• _What is being asked_
Beginning at the line with "You are a GUI" in the records below, return each line up to and including the last, exactly as it stands, but not the pictures.

• _Provided data_
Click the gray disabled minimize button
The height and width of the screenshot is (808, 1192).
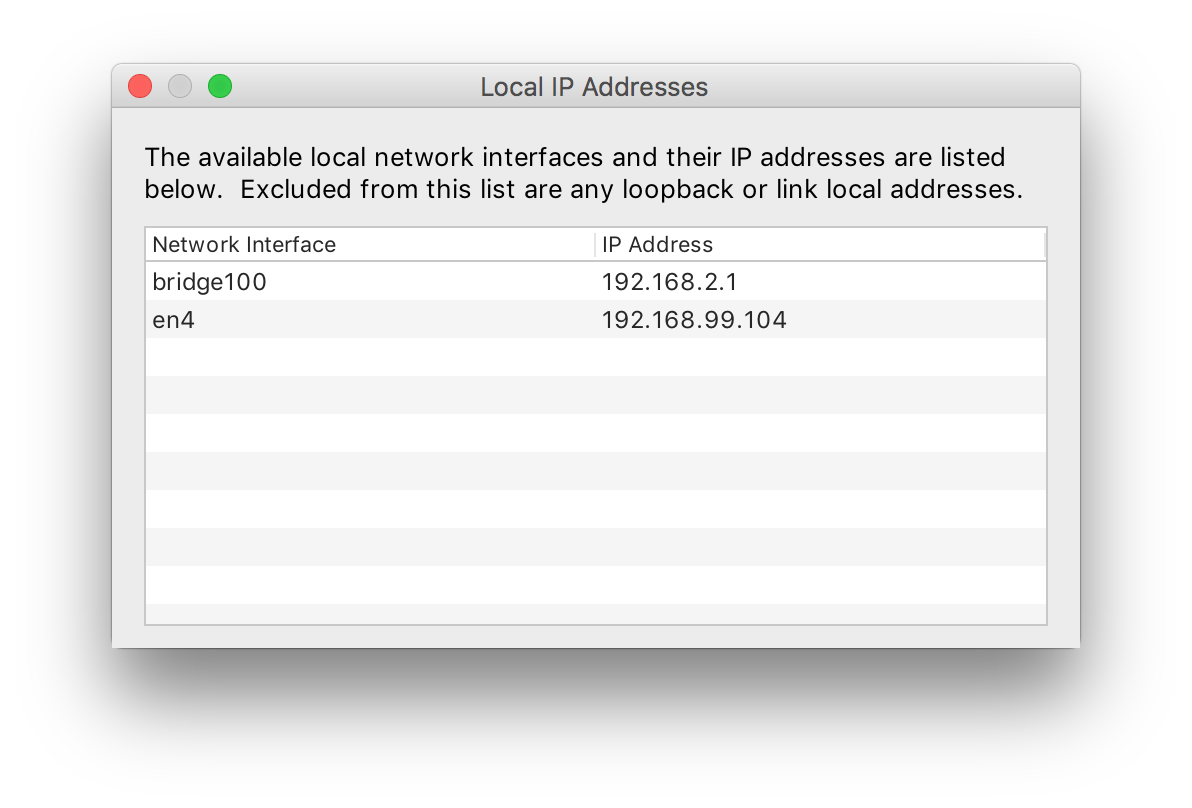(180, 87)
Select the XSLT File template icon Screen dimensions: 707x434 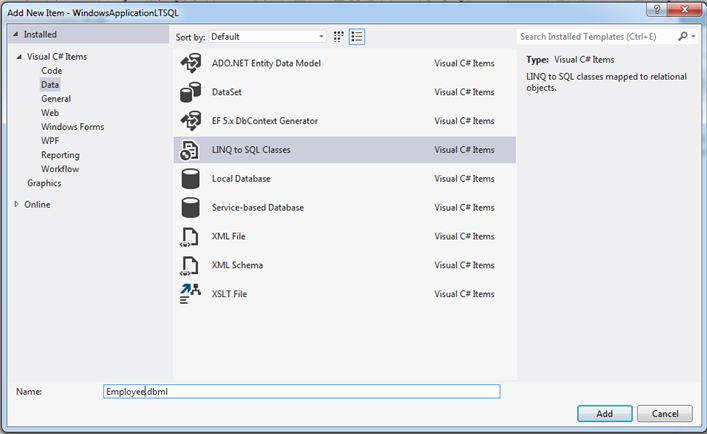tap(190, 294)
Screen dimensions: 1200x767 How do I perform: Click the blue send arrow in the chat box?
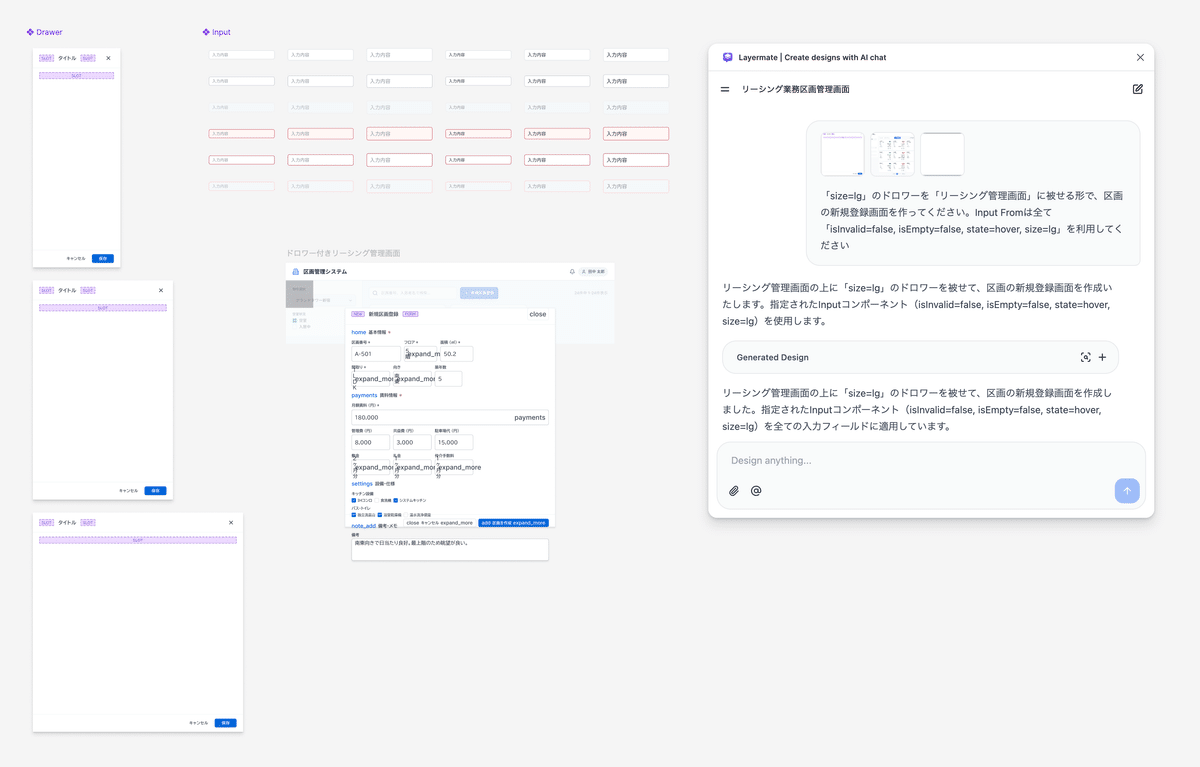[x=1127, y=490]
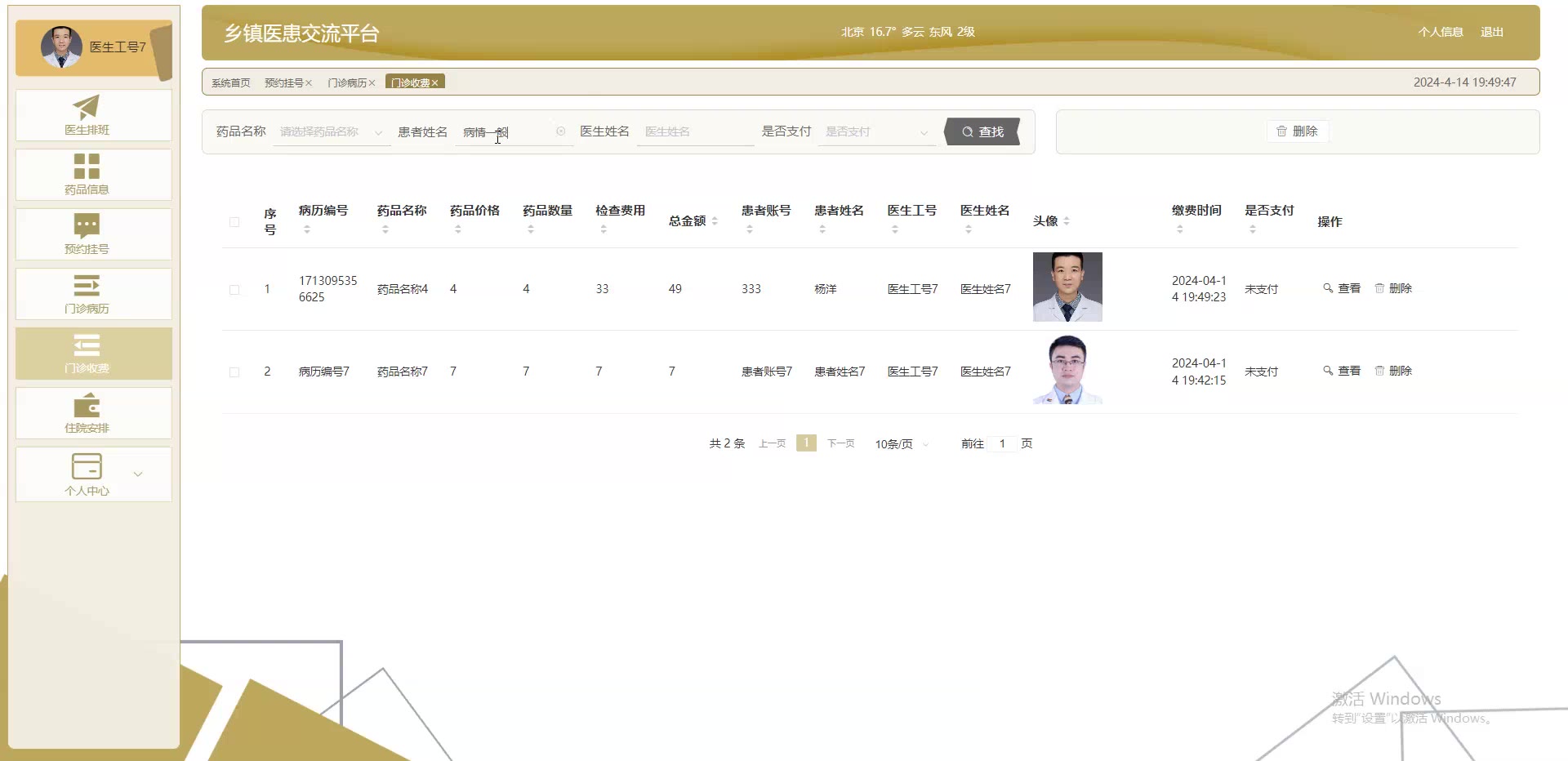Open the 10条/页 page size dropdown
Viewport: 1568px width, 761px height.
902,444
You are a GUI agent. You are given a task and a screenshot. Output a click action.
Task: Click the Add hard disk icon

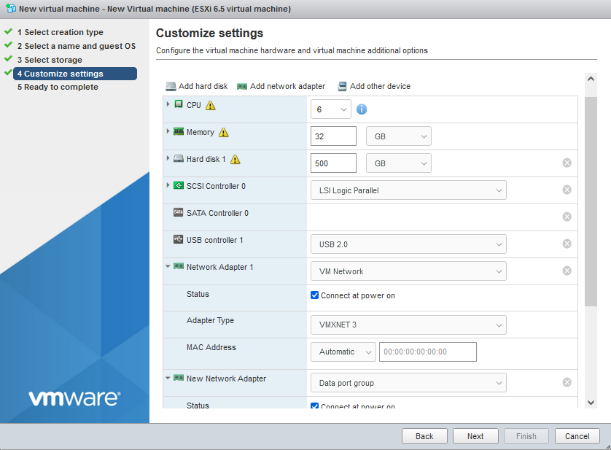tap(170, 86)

• _Solution for this exercise_
You are a GUI agent. You are given a task and a screenshot. Output a click action.
Task: Click the Add hard disk icon

tap(170, 86)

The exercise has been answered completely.